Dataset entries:
● ● ● ● ● ● ●

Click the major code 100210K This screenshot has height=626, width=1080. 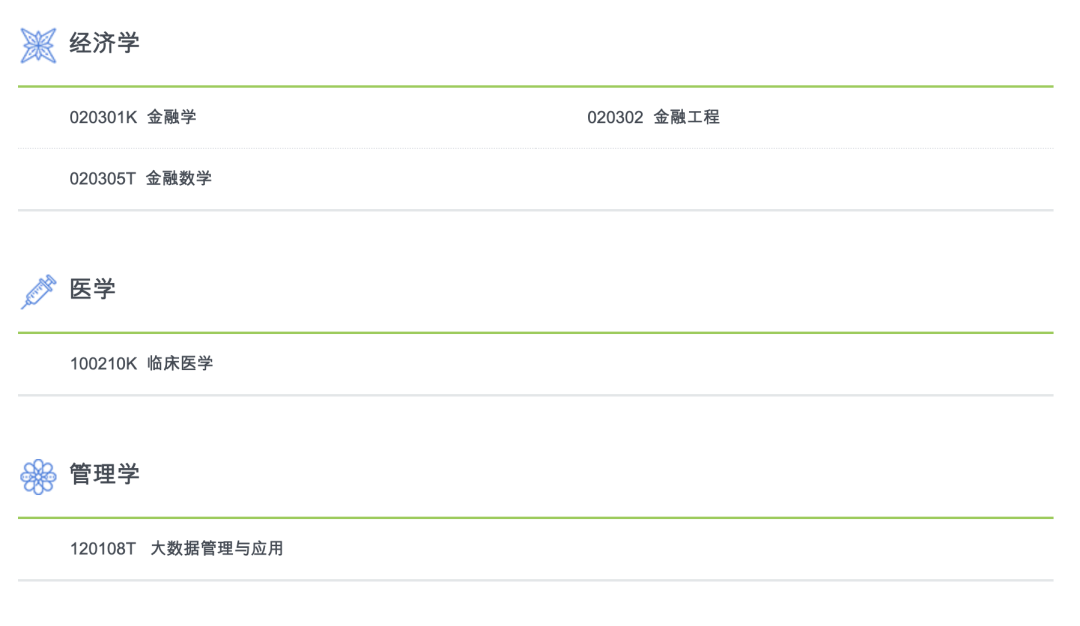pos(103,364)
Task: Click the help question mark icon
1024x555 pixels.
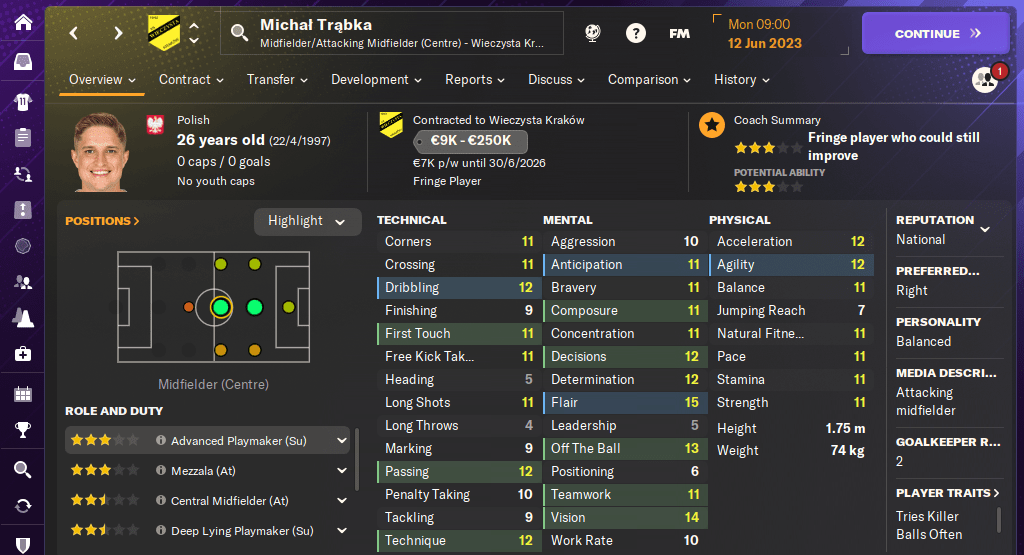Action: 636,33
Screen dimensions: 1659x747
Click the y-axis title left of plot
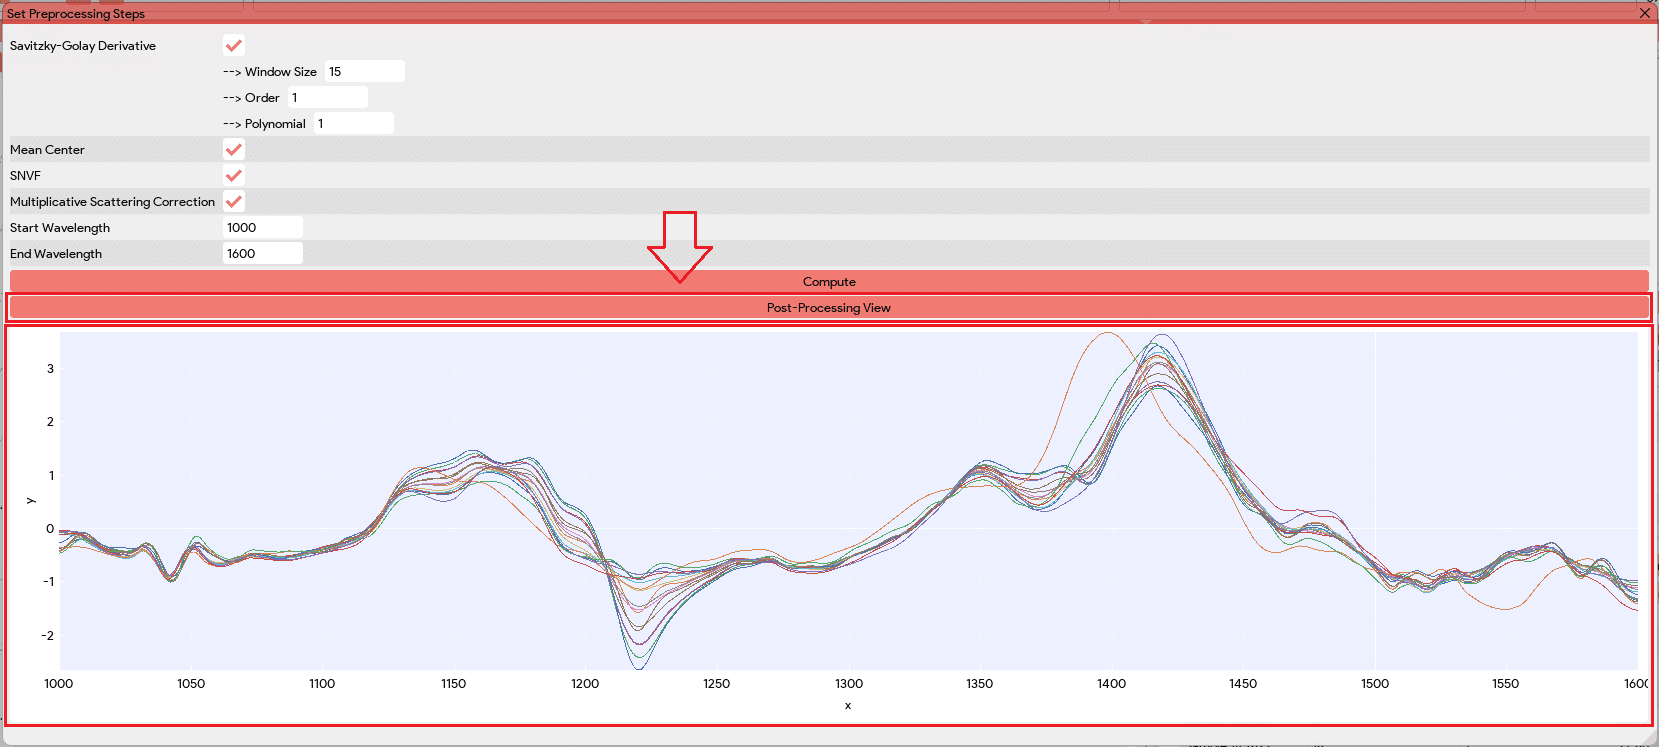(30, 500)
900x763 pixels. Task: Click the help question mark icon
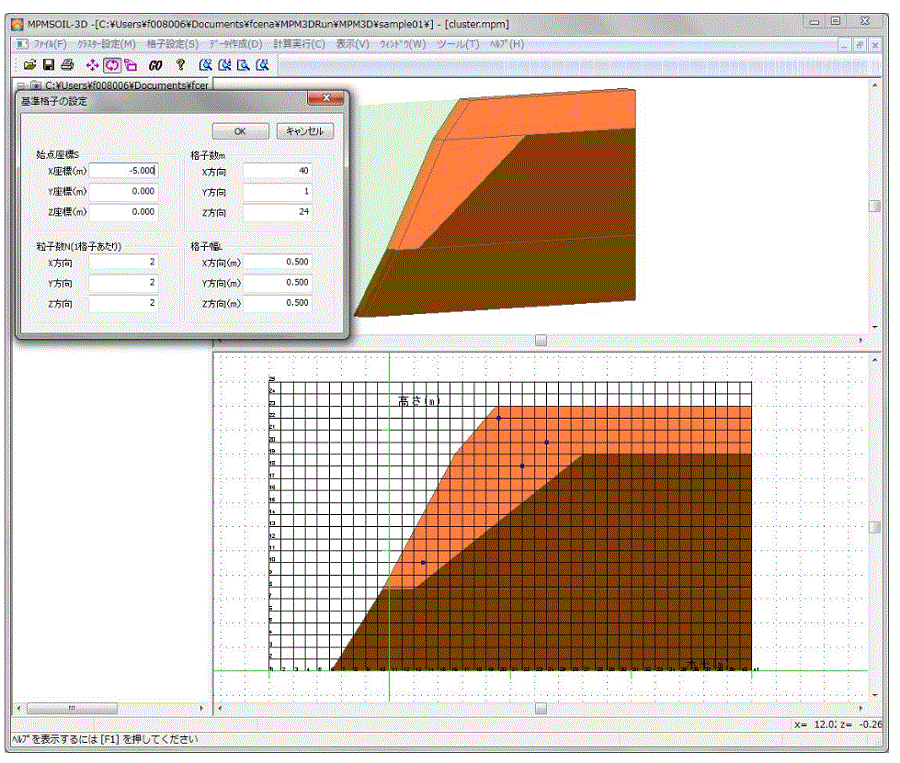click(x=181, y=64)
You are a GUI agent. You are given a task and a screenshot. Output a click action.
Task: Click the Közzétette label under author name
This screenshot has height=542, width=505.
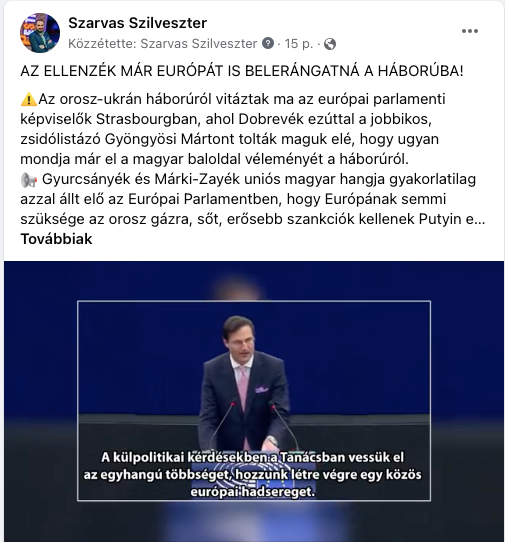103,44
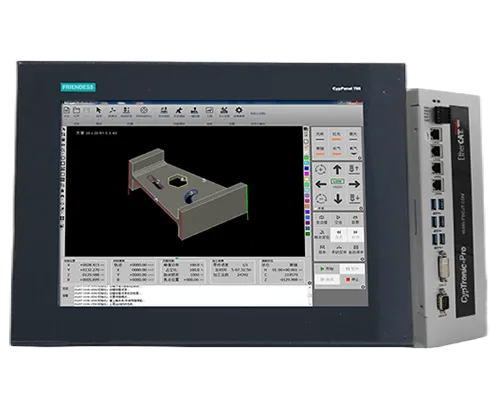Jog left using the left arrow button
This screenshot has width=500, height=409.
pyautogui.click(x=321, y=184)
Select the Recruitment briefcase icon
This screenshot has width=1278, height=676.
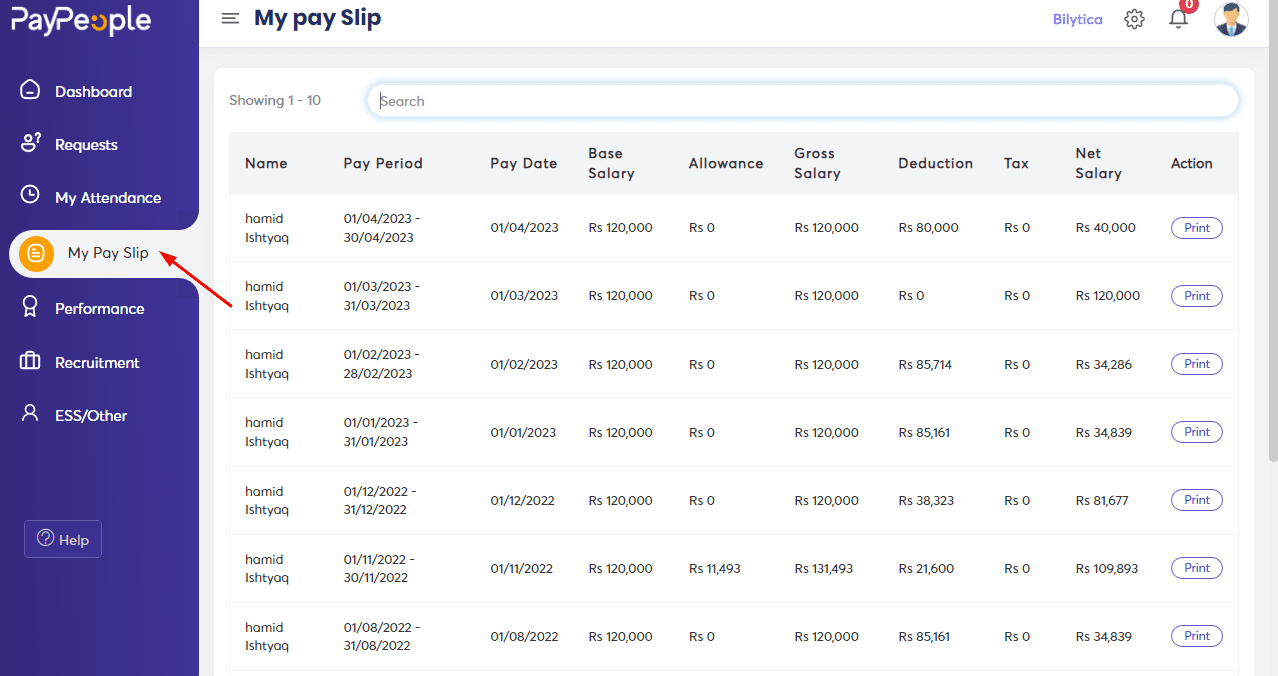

● ● ● ● ● ● ●

* [WORK INSTRUCTIONS] Start with the line holding "Task: Click the Közzétette" and repeat exactly every line through the final line of the records above, but no pictures and nothing more.

* [SOLUTION]
Task: Click the Közzétette label under author name
This screenshot has height=542, width=505.
103,44
Jog left using the left arrow button
This screenshot has width=500, height=409.
pyautogui.click(x=321, y=184)
Select the Recruitment briefcase icon
This screenshot has width=1278, height=676.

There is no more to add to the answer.